In Blue Chip, the Supreme Court, following the rule first laid down in Birnbaum v. Newport Steel Co., 193 F.2d 461 (2d Cir.), cert. denied, 343 U.S. 956, 72 S.Ct. 1051, 96 L.Ed. 1356 (1952), announced that only “purchasers or sellers” of securities have standing to bring private damage actions under Rule 10b-5. In doing so, Blue Chip never talked about “meeting of the minds” as part of its “purchaser or seller” requirement. Rather, it explained that the Birnbaum rule denied standing to three classes of potential plaintiffs: (1) offerees who allege merely that they would have purchased a security but for the fraud, (2) shareholders who allege merely that they would have sold their shares but for the fraud, and (3) shareholders who allege that the fraud decreased the value of their investment, but who do not allege that the fraud influenced their investment decisions. See Blue Chip, 421 U.S. at 738-39, 95 S.Ct. at 1926-27. The stated purpose of Blue Chip’s adoption of the Birnbaum standing doctrine was the prevention of “strike suits” and the elimination of private damage actions that would require a treacherous inquiry into the plaintiffs’ subjective decisions regarding whether to invest or sell. See 421 U.S. at 740, 746, 95 S.Ct. at 1927, 1930.
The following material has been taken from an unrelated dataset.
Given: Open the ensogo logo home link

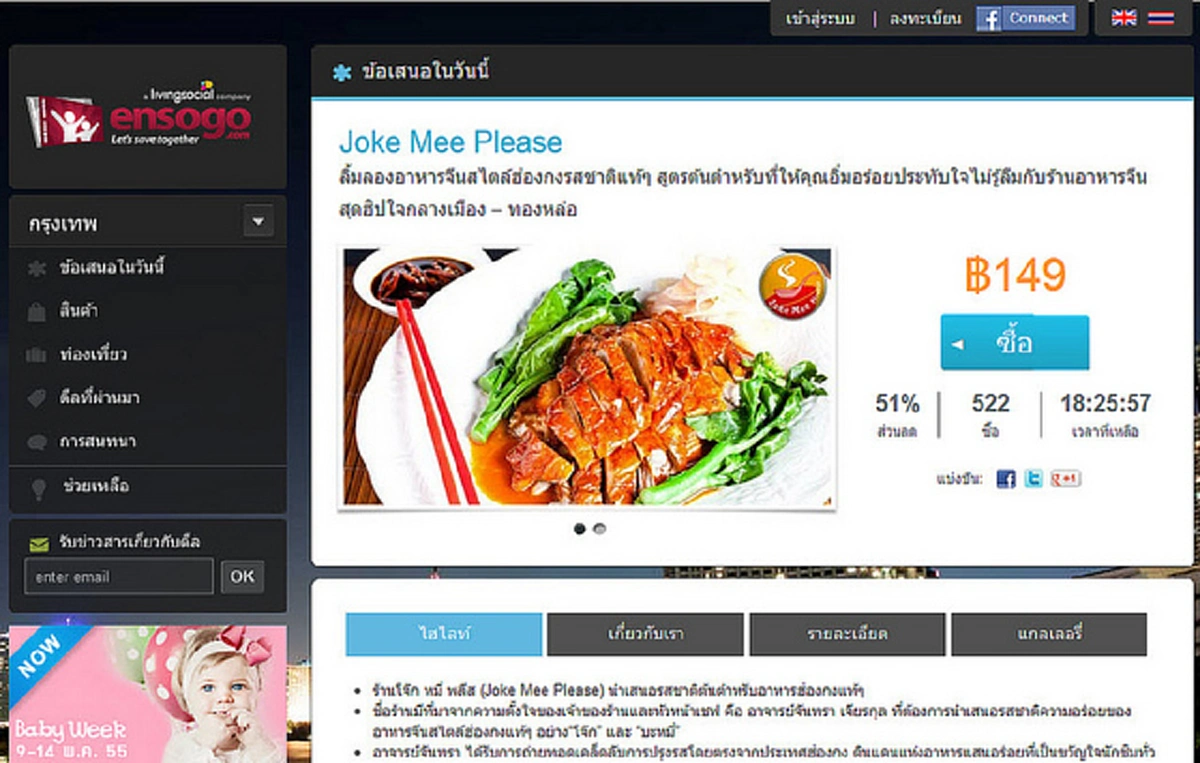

In this case, by contrast, Northland obviously does not fall within any of the three classes of plaintiffs that Blue Chip sought to eliminate. In fact, the policies reflected in Blue Chip do not apply at all, since Northland paid its money and received securities in return. No court would have to embark on a subjective inquiry in order to decide whether a “purchase or sale” occurred in this case; under the facts alleged, it seems quite clear that an objective exchange of money and securities between Northland and Claxton took place. Quite candidly, the majority’s concerns regarding the Blue Chip standing doctrine entirely elude me.
In fact, a closer examination of the Blue Chip case reveals that the exchange of money for securities that occurred in this case should be considered a “purchase or sale” for the purposes of Rule 10b-5. As the Court noted in Blue Chip, the bounds of standing to sue cannot be “derive[d] from the language of [section] 10(b).” 421 U.S. at 737, 95 S.Ct. at 1926. Accordingly, the Court turned to “policy considerations ... to flesh out the portions of the law with respect to which neither the congressional enactment nor the administrative regulations offer conclusive guidance.” Id. While recognizing the overriding remedial policy behind the implied cause of action under section 10(b) — to allow “deserving plaintiffs [to] recover ... damages which in fact have been caused by violations of Rule 10b-5,” 421 U.S. at 738, 95 S.Ct. at 1926— the court nonetheless adopted the Birn-baum rule because that rule has “countervailing advantages ... purely as a matter of policy,” namely limiting the potential for widespread vexatious litigation. 421 U.S. at 739-40, 95 S.Ct. at 1927-28. I can imagine no legitimate need for such a “limiting principle” to bar this suit, however,'where money and securities changed hands, and the plaintiff apparently lost a sizeable sum.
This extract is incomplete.